The prevention of fasciolosis requires an understanding of the epidemiology of the disease. This is determined by the breeding cycle of the intermediate host and the influence of ambient temperature on the rate of fluke development within both the egg and the snail (see Section 5.6.2). The precise timing of the resulting sequence of events varies with local circumstances and so an example (from Great Britain) is used to illustrate the principles underlying control strategies (see Figure 8.9).
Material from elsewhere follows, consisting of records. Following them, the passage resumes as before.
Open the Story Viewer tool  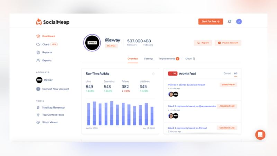pos(50,122)
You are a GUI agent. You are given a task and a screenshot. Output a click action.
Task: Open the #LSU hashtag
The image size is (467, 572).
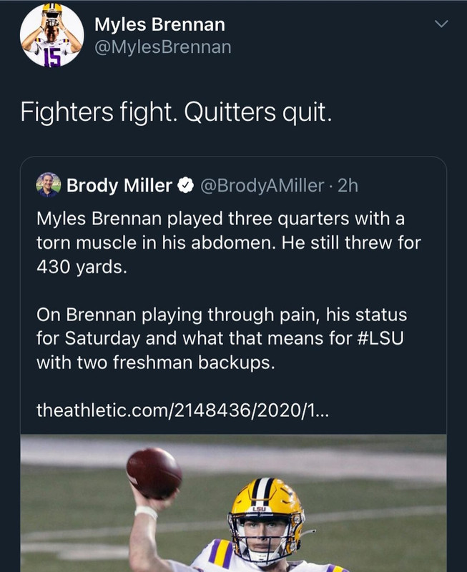377,338
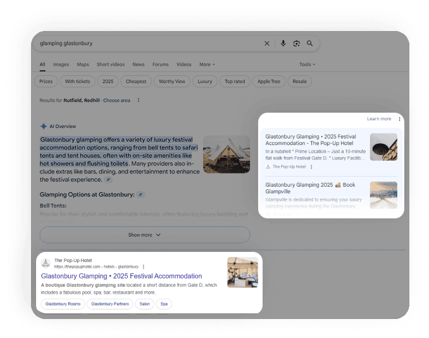
Task: Open the Tools dropdown
Action: click(x=307, y=65)
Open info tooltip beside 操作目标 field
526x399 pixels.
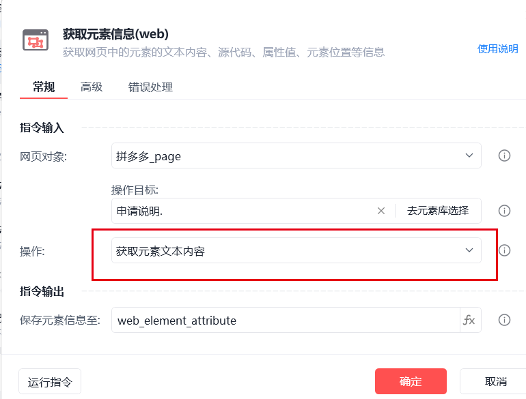click(x=504, y=211)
There are two main control objectives:

1. to prevent fluke eggs dropping onto pasture: Most fluke eggs die during the winter. Treating sheep in the late winter or early spring to remove adult flukes will ensure that no new eggs are dropped onto the pasture during the spring and early summer (‘a’ in Figure 8.9). As a result, there will be few miracidia hatching to infect the new generation of snails (‘b’ in Figure 8.9) and this will substantially reduce the numbers of metacercariae appearing on the pasture later in the year (‘d’ in Figure 8.9).
   
2. to protect grazing animals during times of high risk: this applies especially to sheep grazing a snail habitat during the autumn of a year when a ‘bad’ fluke season is forecast (‘d’ in Figure 8.9). In the knowledge that such animals are likely to ingest considerable numbers of metacercariae, treatment with a compound active against immature flukes can be given during the incubation period, i.e. while the flukes are in the liver but before they have grown large enough to cause substantial damage (‘e’ in Figure 8.9). A second treatment may be necessary if stock cannot be moved to safer pasture, the dosing interval depending on the persistency of the drug used.

Historically, molluscicides have been employed to control fasciolosis by eliminating snail populations. Although technically successful, they were not commercially viable. This was due partly to environmental concerns and partly because any snails surviving (e.g. if protected from the spray by thick vegetation) could quickly recolonise available habitat.

An ability to recognise and define the extent of snail habitat on an affected farm allows alternative cost- effective control options to be practised, such as fencing, drainage and the removal of vulnerable stock to safer pastures at times of high risk.

Ovine coccidiosis

Sheep harbour many Eimeria species, some producing macroschizonts visible as white spots in the intestinal mucosa. One nonpathogenic species induces papillomatous growths. Two species, E. ovinoidalis and E. crandalis, are commonly responsible for diarrhoea in lambs of about 6 weeks old.

Ewes act as immune carriers passing small numbers of oocysts which accumulate indoors in poorly managed litter or, outdoors, around feed and water troughs. Early lambs amplify the parasite population exposing later lambs to heavier infection pressure. Twins and triplets are particularly vulnerable. Disease is usually associated with high faecal oocyst counts although death can occur within the two week prepatent period. Outbreaks may be coincident with Nematodirus or Cryptosporidium infections, which can complicate diagnosis and control.